Fig. 1. Trends in the ECB’s key interest rate and eurozone inflation.

This poses a threat to oil-importing countries. The eurozone economy has already felt the impact. In May, the composite business activity index fell to its lowest level since October 2023. The European Commission has lowered its forecast for eurozone GDP growth from 1.2% to 0.9% and sharply raised its inflation estimate from 1.9% to 3% in 2026.

The worsening economic outlook will make it difficult for the ECB to tighten monetary policy. The futures market, anticipating 2–3 rate hikes this year, appears overly optimistic. The lower expectations fall, the worse it is for the euro.

The picture in the US is different. Business activity in the manufacturing sector has reached a four-year high, whilst Citi’s Economic Surprise Index has risen to its highest level since February. Macroeconomic data is encouraging, and the divergence in economic growth with the eurozone confirms the downward trend in EURUSD.

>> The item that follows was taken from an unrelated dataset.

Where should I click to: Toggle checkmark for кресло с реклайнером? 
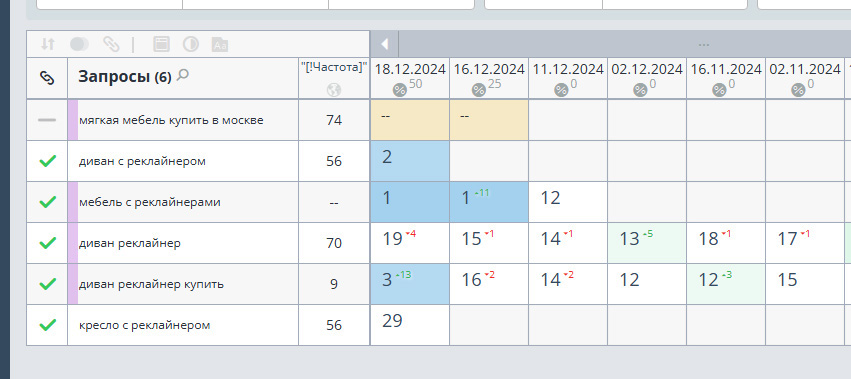coord(48,325)
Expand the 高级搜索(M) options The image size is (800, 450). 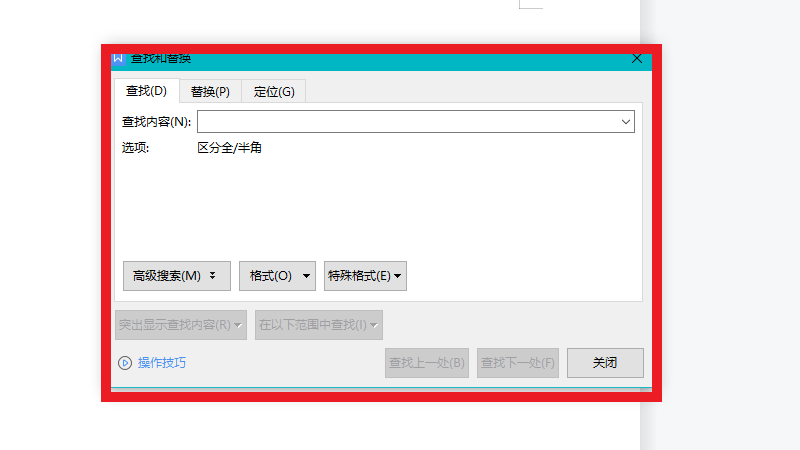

The approach of the holidays is forcing the USDJPY bulls to hit the brakes. The story of currency interventions is still fresh in memory, with Japan estimated to have spent around ¥10 trillion to support the yen. Reduced liquidity increases the risks of further interventions.

Fig. 2. Trends in the Bank of Japan’s key interest rate and inflation.

Moreover, it is difficult to rely on the bears’ other trump card on USDJPY, namely a rate hike by the Bank of Japan. In April, the consumer price index slowed to 1.4%, the lowest level in four years. This reduces the likelihood of an overnight rate hike in June.